Second, I have so little to say... at least anything that deserves to be memorialized in this fashion, why would I?

Besides, now that my sweet slimjim has her own blog, I can just Rattle and Hum on her time, whether it's worthwhile or not, alienating everyone and inviting disaster in my domestic life.

So hopefully I have corrected any bated breath expectations of my soul opening up before you at the Hueys Bored Board, unless properly baited, of course, and now offer up a couple of other notes.

First, this has been a great Sunday. Sometime in the early hours of today, while watching every Extra Feature available on the "Hustle and Flow" dvd, a really decent and smart film (especially for MTV Productions) with GREAT performances from at least two actors, thus most definitely worth watching and listening to- time altered on our own personal atomic clock , courtesy of Adelphia Cable, and the lights finally went off in our room at 4AM.
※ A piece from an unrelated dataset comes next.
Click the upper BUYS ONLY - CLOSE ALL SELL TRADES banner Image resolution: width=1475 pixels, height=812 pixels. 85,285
At about 6:30A I awoke to discover that once again, pulling the covers up to my face allowed the sweet smelling 3" coating of dog fur to send me into a resperatory panic. Let me here acknowledge that we have now crossed into the world of elderly folks who worry their kids sick, based almost exclusively on sacrificing hygiene for the love of something warm without thumbs, batteries, or a smart assed mouth.They don't sleep with us,mind you, but we HAVE decided to spend every waking (and napping, to be fair) hour of our lives at home now in bed with the dogs on it.

I responded to this choking by fetching a glass to prepare the Passover Airborn with the unleavened Chloraseptic Chaser.
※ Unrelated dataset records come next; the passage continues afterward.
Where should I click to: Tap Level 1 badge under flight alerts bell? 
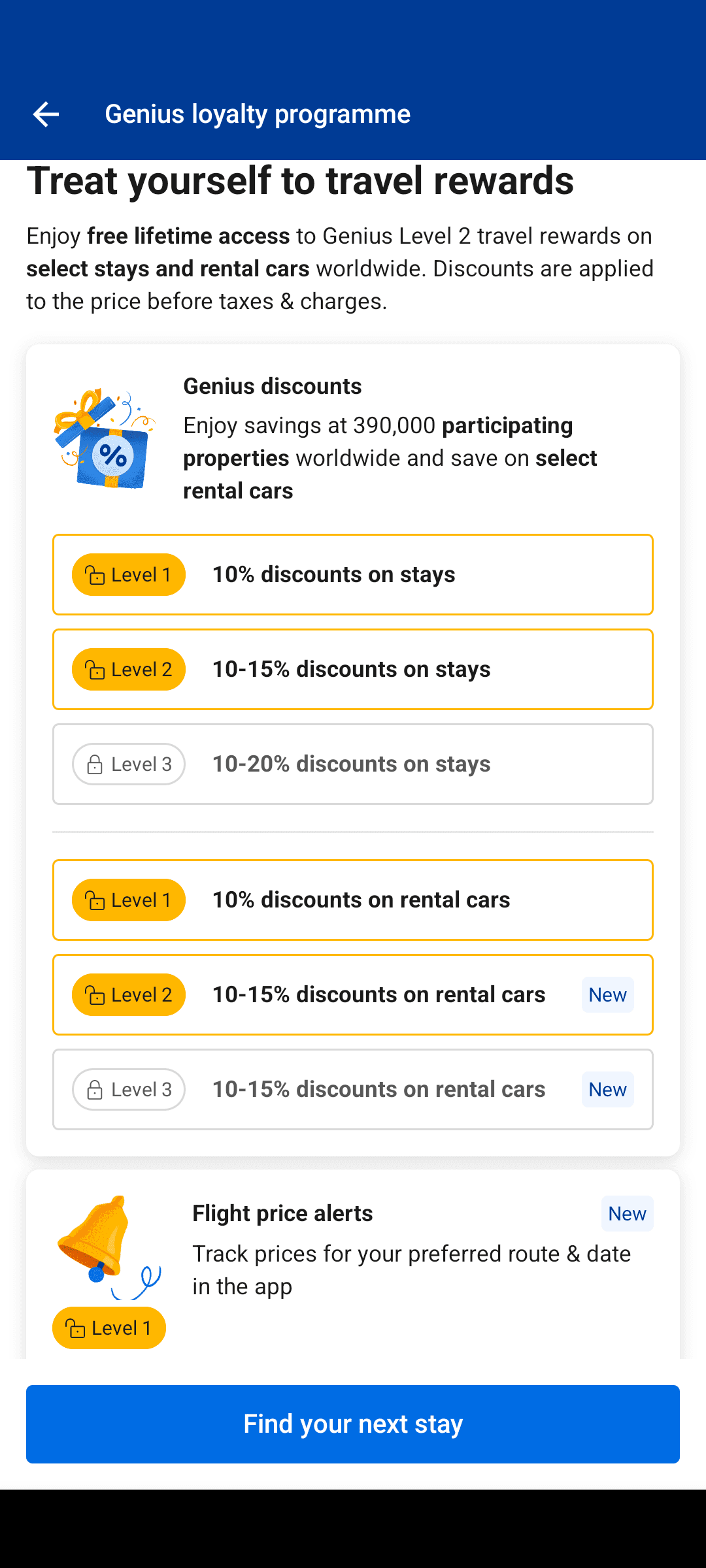tap(109, 1328)
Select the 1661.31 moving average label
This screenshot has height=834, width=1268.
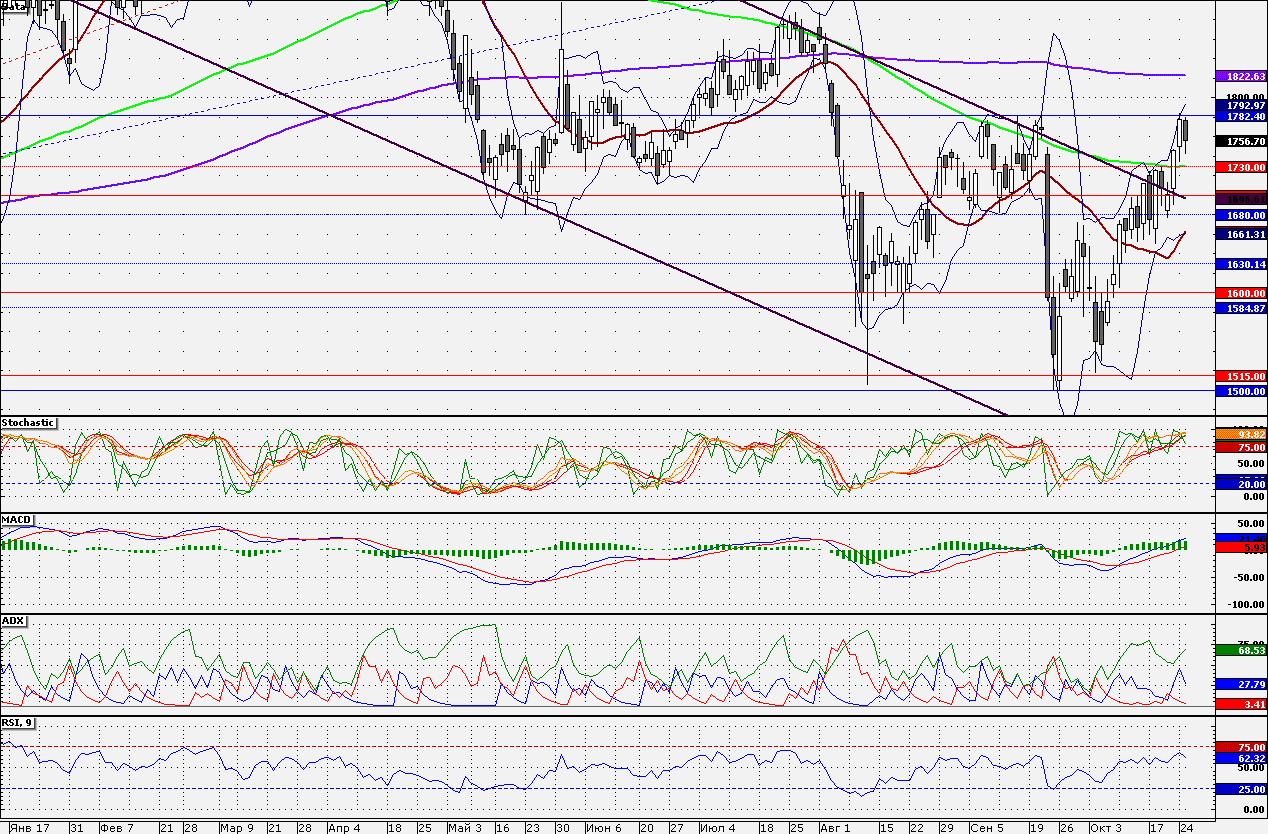coord(1240,234)
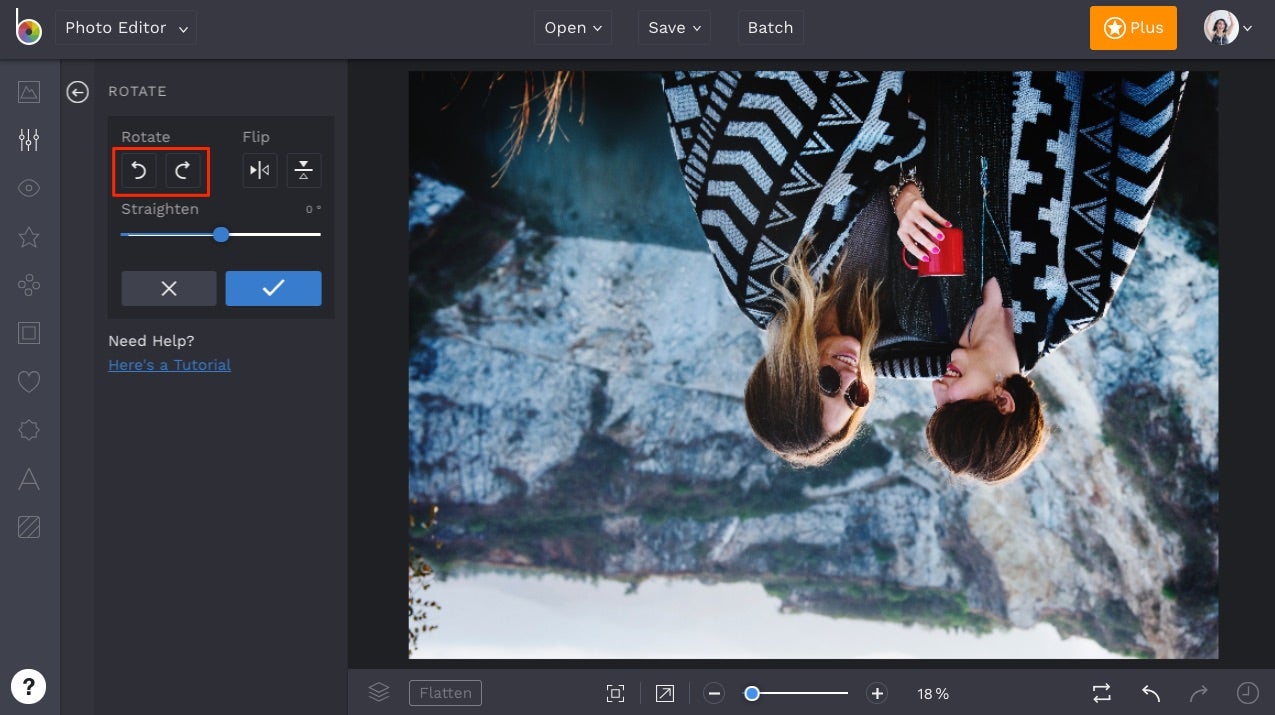1275x715 pixels.
Task: Open the Text tool in the sidebar
Action: 28,478
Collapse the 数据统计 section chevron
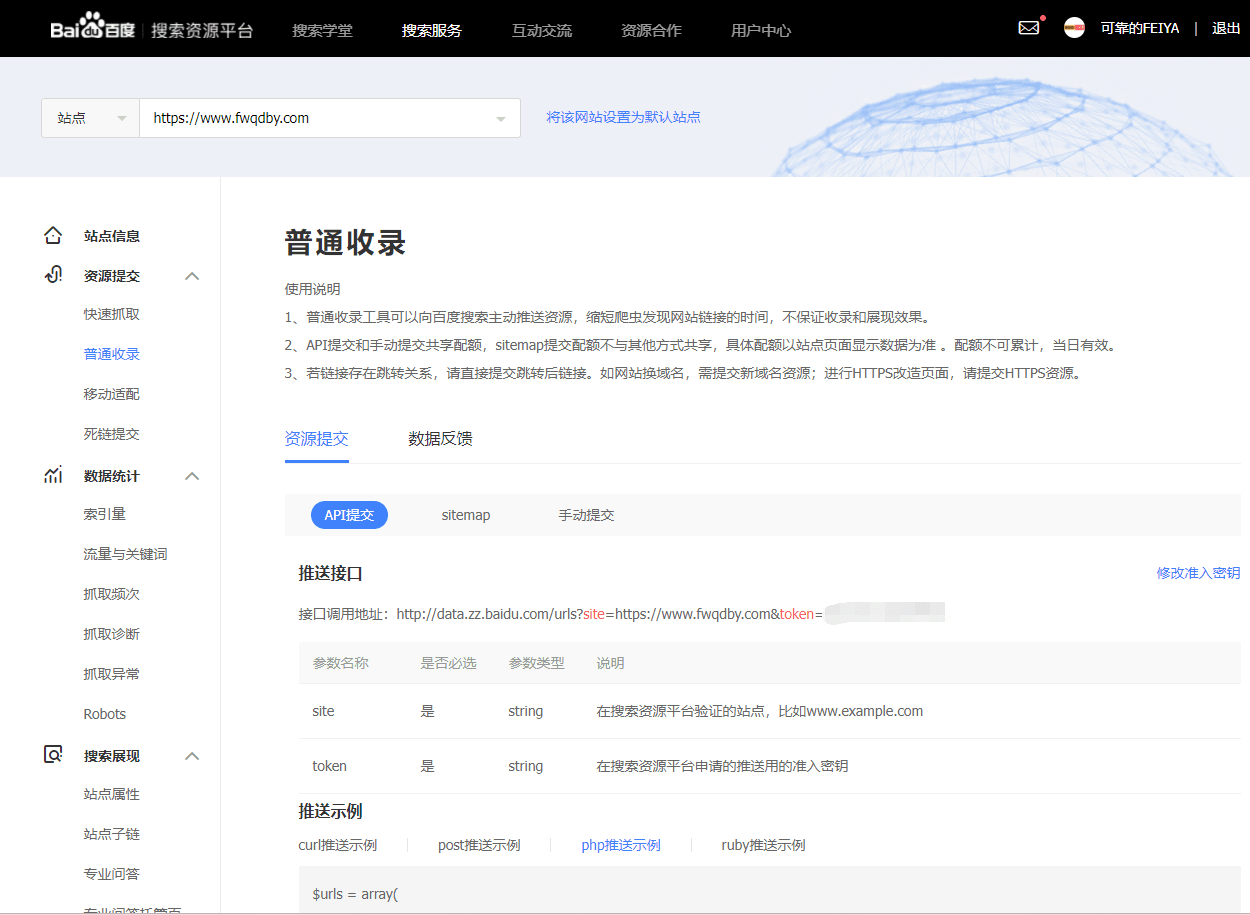1250x915 pixels. [191, 475]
As I padded pathetically into the kitchen to collect said glass, I couldn't help but notice what was a very early start for the Robin (a mid season replacement, it appears, for the Cardinal that preceded him), a male, with, according to my crack team of Susan Aylward, Audobon Librarian,a mating season 500 times normal amount of testosterone seething through his crazy assed birdbrained system, choosing to, in lieu of the pleasures of procreation itself... the point of all this joyous chemistry of nature (hence cementing the "bird brain" bigotry thing), attacking what appeared to be his mating nemesis in the guise of my dining room window.

Tap-thud...Tap-thud...Tap-thud...
Tap-thud...

This just ended 5 minutes before I started this entry. So, appearing that he would change his perch to accomodate the moving sun and it's attendant reflections in order to continue attacking his alternate universe self for a full 12 hours non stop, my conclusion can only be that if you have a choice, it's better to be captured and tortured by Cardinals than those crazed, insane Robins, clearly the more capable of our lovely northern Ohio bird species to carry out a proper Jihad.
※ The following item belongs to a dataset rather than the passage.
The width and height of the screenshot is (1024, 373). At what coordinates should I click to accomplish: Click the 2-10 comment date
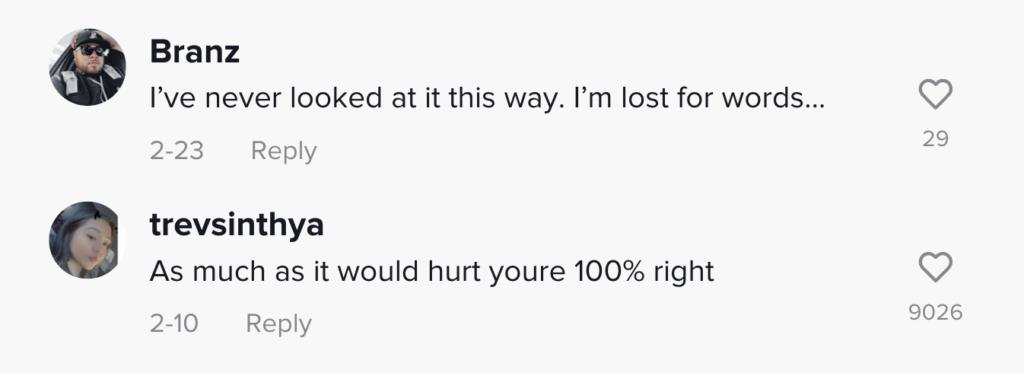(174, 324)
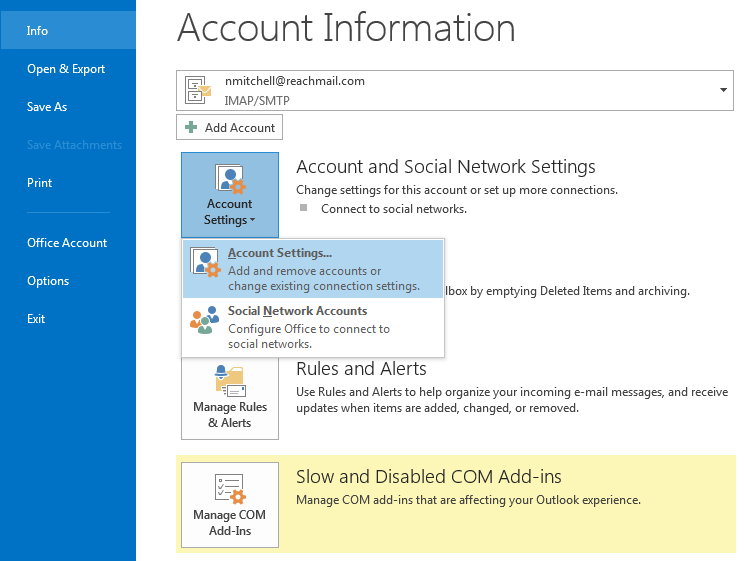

When I'm done I'll go out and see if his punch drunk hulk is rolling around under the window... but I think not.

Having just interrupted this to let Eddie and Debbie in from the wilds, apparently out digging coal from the abandoned mine on our property, evident by the contents of Edweirdo's mouth discovered by D-Mom upon re-entry, I've completely lost whatever else it was I might have had to say. Inertia is a bitch...

So I'll leave my virgin blog entry as one written by a man who is clearly on the downhill side of... probably everything, and leave it with the movie recommendation, the cute Robin story, emblematic of my blatant invasion of the space my poor meek wife has carved out in a now somewhat sullied attempt to spread her wings, and go see if I can generate some sort of poop (or at least massive butt gas) story for later- seeya -----

aw shit! If I want to post, I have to do some stuff, and I did, and now I have my own blog!!!Wait! Now I see I didn't have to do that! It was my ego not wanting to post as 'anonymous' that cursed me. Arghhhhh!

 
At 3:18 PM, Blogger Mombi said...

I think you should just make harvey a member of your blog so you guys can both post. Like a dual diary.

 
At 11:40 PM, Blogger dao said...

h. harvey committed the 1st sin of blogging: Thou shalt not post a comment/blog on someone else's blog.

either that or in your dotage you forgot what page you were cutting/pasting on.